Tonight is Hector’s first ever experience of Genesis music live.  OK, it is Regenesis,  a tribute band playing material recorded just before the period appreciated by most.  The venue is The Ferry formerly located  on the south bank of the Clyde where the ‘Squiggly’ Bridge is now sited.  The Ferry moved to accommodate the bridge, the bridge now allows better access to The Village.  All is not lost.

Supper’s Ready

With Marg in Tynemouth and not eating Curry-Heute, it was left to Steve to accompany Hector to The Village (129 Nelson St, Tradeston, Glasgow, G5 8DZ) for a pre-Regenesis meal.  With two cars parked in the car park we had to ensure that our registration numbers were entered into the Village Black Box.  Now for food.

Hector had not eaten his favourite Village Lamb Desi Korma (hot) on-the-bone for some weeks.  Steve asked for a recommendation and had the Lamb Tawa (hot) on-the-bone.   Hector’s Vegetable Rice and Steve’s Pilau Rice and Garlic Nan were our usual accompaniments.

Deep in the Motherload

The meals came quickly which was surprising given how busy The Village was.  I could not tell if the main restaurant upstairs across the street was open.

The Lamb Lies Down…

Today the Desi Korma was back to its usual colour.  The Tawa which is a very similar dish matched this colour, of course.  The distinctive Village taste was to the fore as ever.  I still think that one gets done slightly ordering Lamb on-the-bone, the portion looks no larger than the off-the-bone version given there is the pile of bones left at the end of the meal.

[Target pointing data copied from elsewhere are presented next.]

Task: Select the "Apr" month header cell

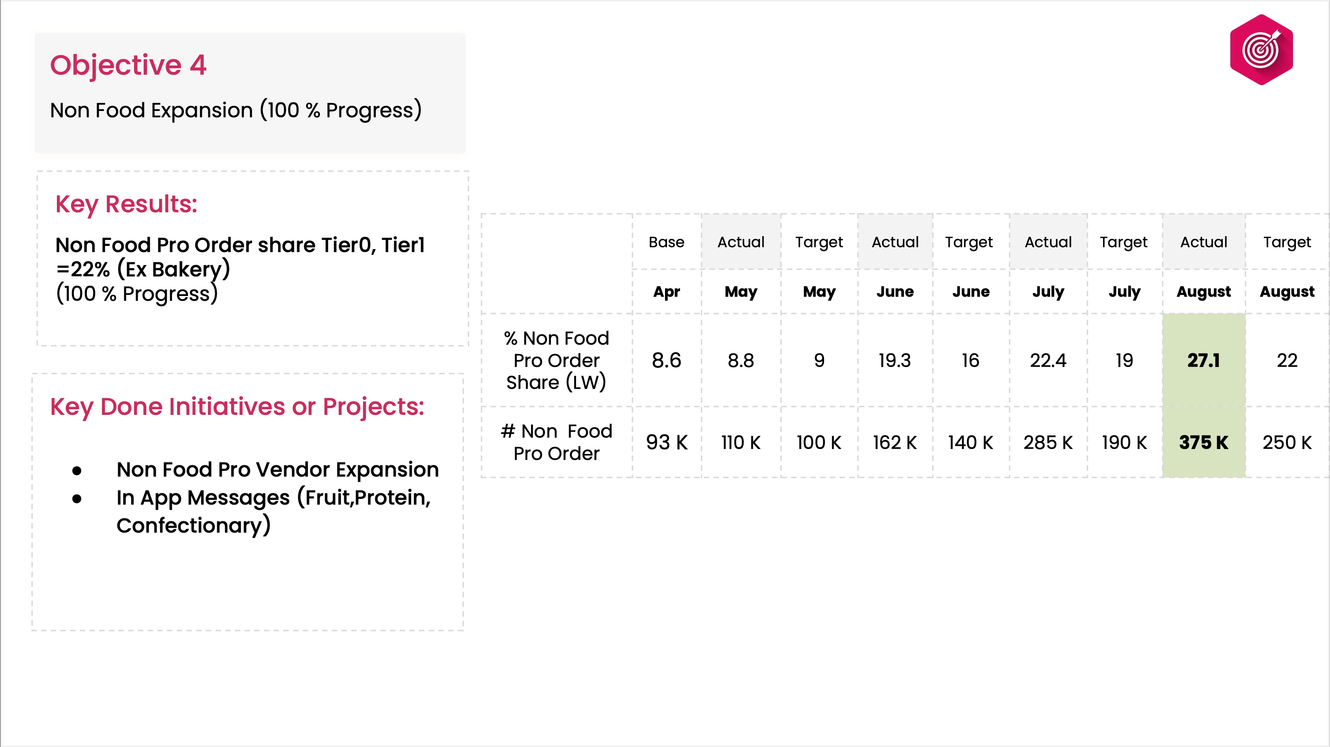Action: (x=666, y=292)
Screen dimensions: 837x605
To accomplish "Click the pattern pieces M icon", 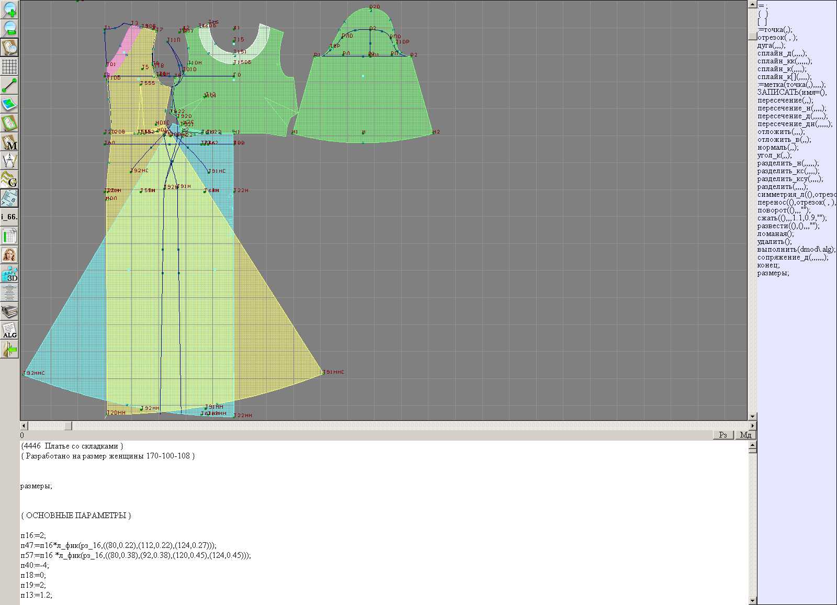I will coord(9,142).
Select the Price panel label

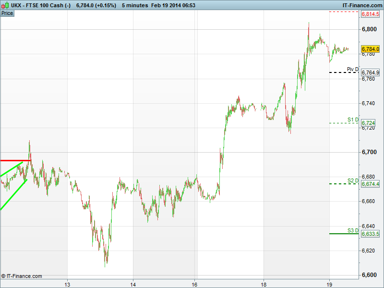[7, 13]
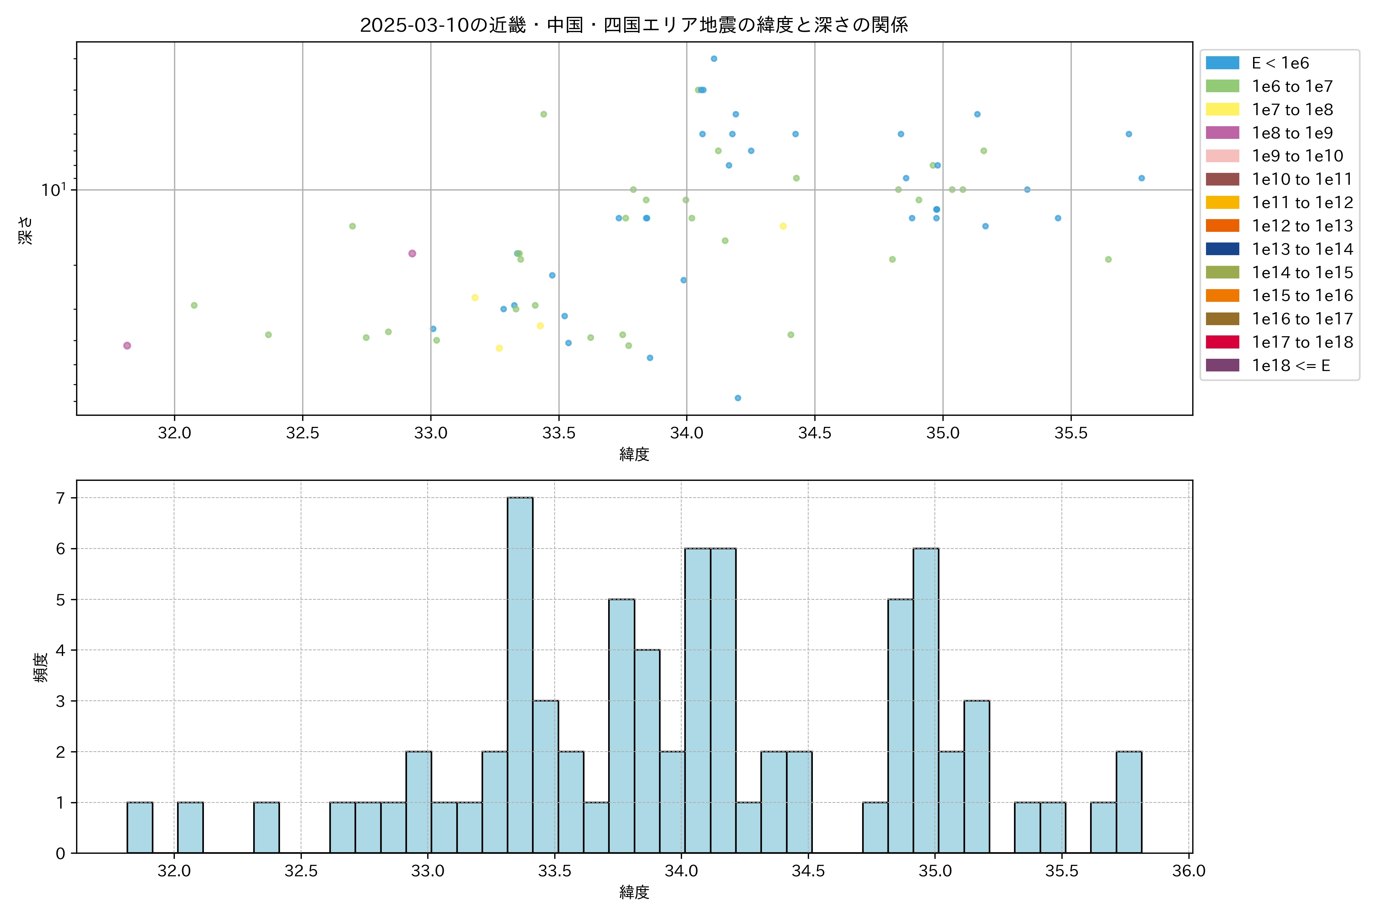The image size is (1377, 918).
Task: Click the magenta scatter point near latitude 32.9
Action: tap(412, 254)
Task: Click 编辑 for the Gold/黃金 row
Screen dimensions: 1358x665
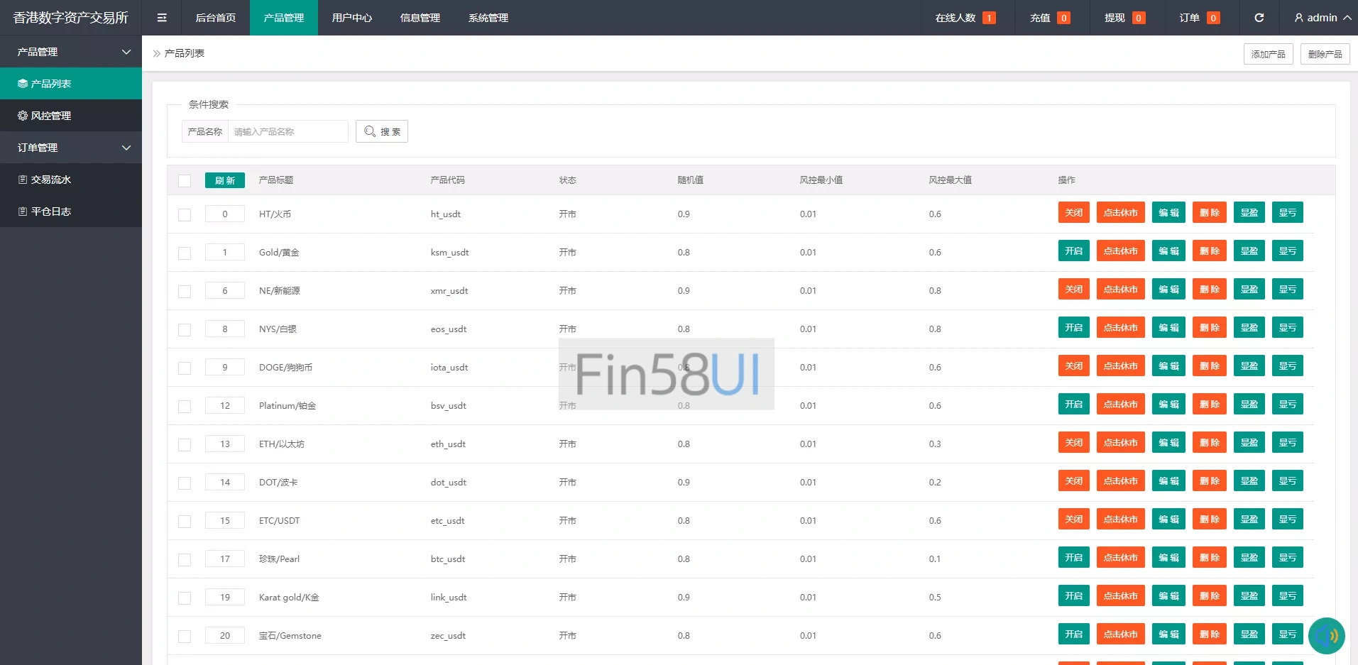Action: 1168,251
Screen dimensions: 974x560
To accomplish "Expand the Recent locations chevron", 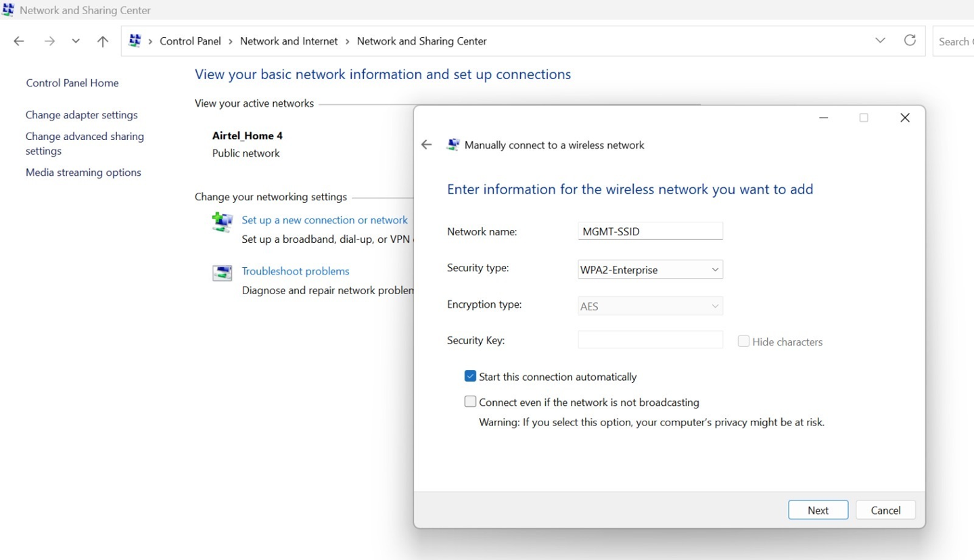I will click(x=76, y=41).
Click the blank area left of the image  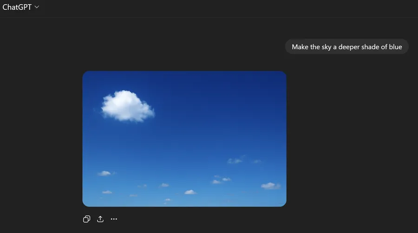pos(42,139)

Steve thoroughly enjoyed The Village experience; he has not been that often.  He did remark that the raw Ginger was overpowering but as it is served on top of the meal it was his choice to eat it all.  He could not resist it.  He loved the Citrus flavour too.

Scenes from a night’s dream

To hear the early Genesis tracks live was a real treat.  The band played with great accuracy and replicated the original tracks as they should.  When a tribute band does an encore and then another, who is the audience paying tribute to: the band in front of them or the band who wrote the music?  Why do tribute bands record themselves playing live?  Did the original band not release live albums of themselves?